How to industrialise API development?

Developing and operating software used to be two separate jobs, performed by two different groups of people. Developers wrote software, and they passed it on to operations staff, who ran and maintained the software in production (that is to say, serving real users, instead of merely running under test conditions). Like computers that need their own floor of the building, this separation has its roots in the middle of the last century. Software development was a very specialist job, and so was computer operation, and there was very little overlap between the two.

Indeed, the two departments had quite different goals and incentives, which often conflicted with each other. Developers tend to be focused on shipping new features quickly, while operations teams care about making services stable and reliable over the long term.
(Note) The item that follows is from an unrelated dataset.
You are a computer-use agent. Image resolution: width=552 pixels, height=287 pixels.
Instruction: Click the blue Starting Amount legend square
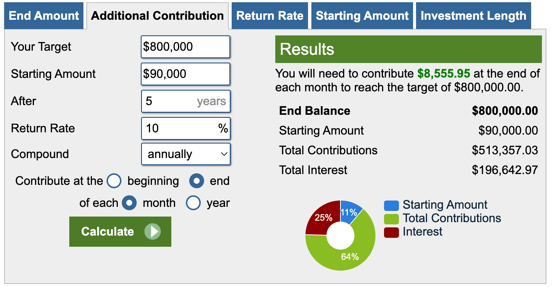391,205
When the cloud came on the horizon, things changed. Distributed systems are complex, and the internet is very big. The technicalities of operating the system, including recovering from failures, handling timeouts, smoothly upgrading versions, are not so easy to separate from the design, architecture, and implementation of the system.

Further, “the system” is no longer just your software: it comprises in-house software, cloud services, open source libraries, network resources, load balancers, monitoring, content distribution networks, firewalls, DNS, and so on. All these things are intimately interconnected and interdependent. The people who write the software have to understand how it relates to the rest of the system, and the people who operate the system have to understand how the software works… or fails.

DevOps and Microservices

The origins of DevOps lie in attempts to bring these two groups together: to collaborate, to share understanding, to share responsibility for systems reliability and software correctness, and to improve the scalability of both the software systems and the teams of people who build them.

Microservice architecture emerged from a common set of DevOps ideologies that came into being at companies like Amazon, Netflix, Facebook and Google. In many cases, those companies started with monolithic applications, which rapidly evolved into decomposed services, which then communicated via RESTful APIs and other network-based messaging protocols to become the harbingers of a microservices-based architecture.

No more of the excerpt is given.